Johan Casimir Ehrnrooth (, Kazimir Gustavovich Ernrot; 26 November 1833 – 5 February 1913) was a Finnish statesman in the service of Imperial Russia, who also acted as Prime Minister of Bulgaria.

Biography
Ehrnrooth was born to an affluent noble family in the  in Nastola in the Grand Duchy of Finland. In 1856, he graduated from the Imperial Military Academy in Saint Petersburg and enlisted in the Imperial Russian Army.

Ehrnrooth first came to prominence when he played a leading role in suppressing the resistance of Imam Shamil and the Caucasian Avars in 1859. At the time a Major in the Russian Army, Ehrnrooth continued to rise through the ranks in campaigns against Polish rebels and fighting to remove the Ottoman Turks from Bulgaria.
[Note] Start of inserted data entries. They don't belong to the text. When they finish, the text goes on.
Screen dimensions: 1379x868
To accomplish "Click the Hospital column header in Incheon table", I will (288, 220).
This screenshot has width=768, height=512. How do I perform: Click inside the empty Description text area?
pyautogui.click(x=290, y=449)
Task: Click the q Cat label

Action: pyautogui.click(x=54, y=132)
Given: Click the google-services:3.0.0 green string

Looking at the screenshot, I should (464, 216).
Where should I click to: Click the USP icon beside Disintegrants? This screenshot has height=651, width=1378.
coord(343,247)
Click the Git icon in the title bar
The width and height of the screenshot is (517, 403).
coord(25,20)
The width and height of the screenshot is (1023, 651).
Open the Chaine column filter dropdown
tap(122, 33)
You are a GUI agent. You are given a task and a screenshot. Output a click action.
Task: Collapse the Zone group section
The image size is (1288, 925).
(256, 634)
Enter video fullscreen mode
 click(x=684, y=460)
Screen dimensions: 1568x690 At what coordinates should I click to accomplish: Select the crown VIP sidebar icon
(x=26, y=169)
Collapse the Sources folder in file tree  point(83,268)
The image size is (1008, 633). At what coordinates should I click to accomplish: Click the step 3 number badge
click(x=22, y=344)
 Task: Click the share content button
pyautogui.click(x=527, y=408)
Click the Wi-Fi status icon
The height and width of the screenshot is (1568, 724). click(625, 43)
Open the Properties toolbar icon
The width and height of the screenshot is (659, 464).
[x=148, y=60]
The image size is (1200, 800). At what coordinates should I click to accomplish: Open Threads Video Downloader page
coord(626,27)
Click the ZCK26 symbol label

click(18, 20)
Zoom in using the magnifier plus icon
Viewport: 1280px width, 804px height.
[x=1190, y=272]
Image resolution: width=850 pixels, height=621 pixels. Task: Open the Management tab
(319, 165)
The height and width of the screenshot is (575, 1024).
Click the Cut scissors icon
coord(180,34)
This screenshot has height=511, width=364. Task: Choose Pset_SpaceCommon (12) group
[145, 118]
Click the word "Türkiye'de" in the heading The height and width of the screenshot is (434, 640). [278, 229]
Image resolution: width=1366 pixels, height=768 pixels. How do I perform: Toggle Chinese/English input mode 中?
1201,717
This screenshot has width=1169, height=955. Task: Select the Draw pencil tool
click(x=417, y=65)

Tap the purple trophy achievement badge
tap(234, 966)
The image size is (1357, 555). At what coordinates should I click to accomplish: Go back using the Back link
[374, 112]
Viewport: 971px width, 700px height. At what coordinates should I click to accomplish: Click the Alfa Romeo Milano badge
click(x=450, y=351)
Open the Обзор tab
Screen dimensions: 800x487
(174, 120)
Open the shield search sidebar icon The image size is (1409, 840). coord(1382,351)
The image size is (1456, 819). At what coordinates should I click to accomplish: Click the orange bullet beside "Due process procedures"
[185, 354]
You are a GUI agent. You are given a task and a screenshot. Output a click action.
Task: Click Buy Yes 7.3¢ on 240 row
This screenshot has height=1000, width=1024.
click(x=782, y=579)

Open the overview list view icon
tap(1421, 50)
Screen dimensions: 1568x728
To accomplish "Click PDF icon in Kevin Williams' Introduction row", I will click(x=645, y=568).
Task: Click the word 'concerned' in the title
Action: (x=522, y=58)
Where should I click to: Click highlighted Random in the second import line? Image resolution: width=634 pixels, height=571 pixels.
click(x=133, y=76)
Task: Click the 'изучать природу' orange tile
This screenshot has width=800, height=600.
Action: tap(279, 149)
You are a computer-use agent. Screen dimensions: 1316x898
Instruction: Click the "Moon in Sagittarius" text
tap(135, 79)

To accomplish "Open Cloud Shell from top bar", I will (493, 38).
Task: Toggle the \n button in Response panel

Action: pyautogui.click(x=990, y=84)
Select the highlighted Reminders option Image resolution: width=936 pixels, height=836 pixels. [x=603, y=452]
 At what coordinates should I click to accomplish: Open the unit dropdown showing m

Following the Independence of Bulgaria Ehrnrooth was chosen by Russia to look after the interests of Alexander of Bulgaria, becoming Minister of War on 17 April 1880. Ehrnrooth became the strongman of the government, and became Prime Minister on 9 May 1881 whilst Alexander finalised his plans to assume full control of the country. Ehrnrooth became the strongest supporter of Alexander during this period, although he was forced to leave Bulgaria when the experiment floundered.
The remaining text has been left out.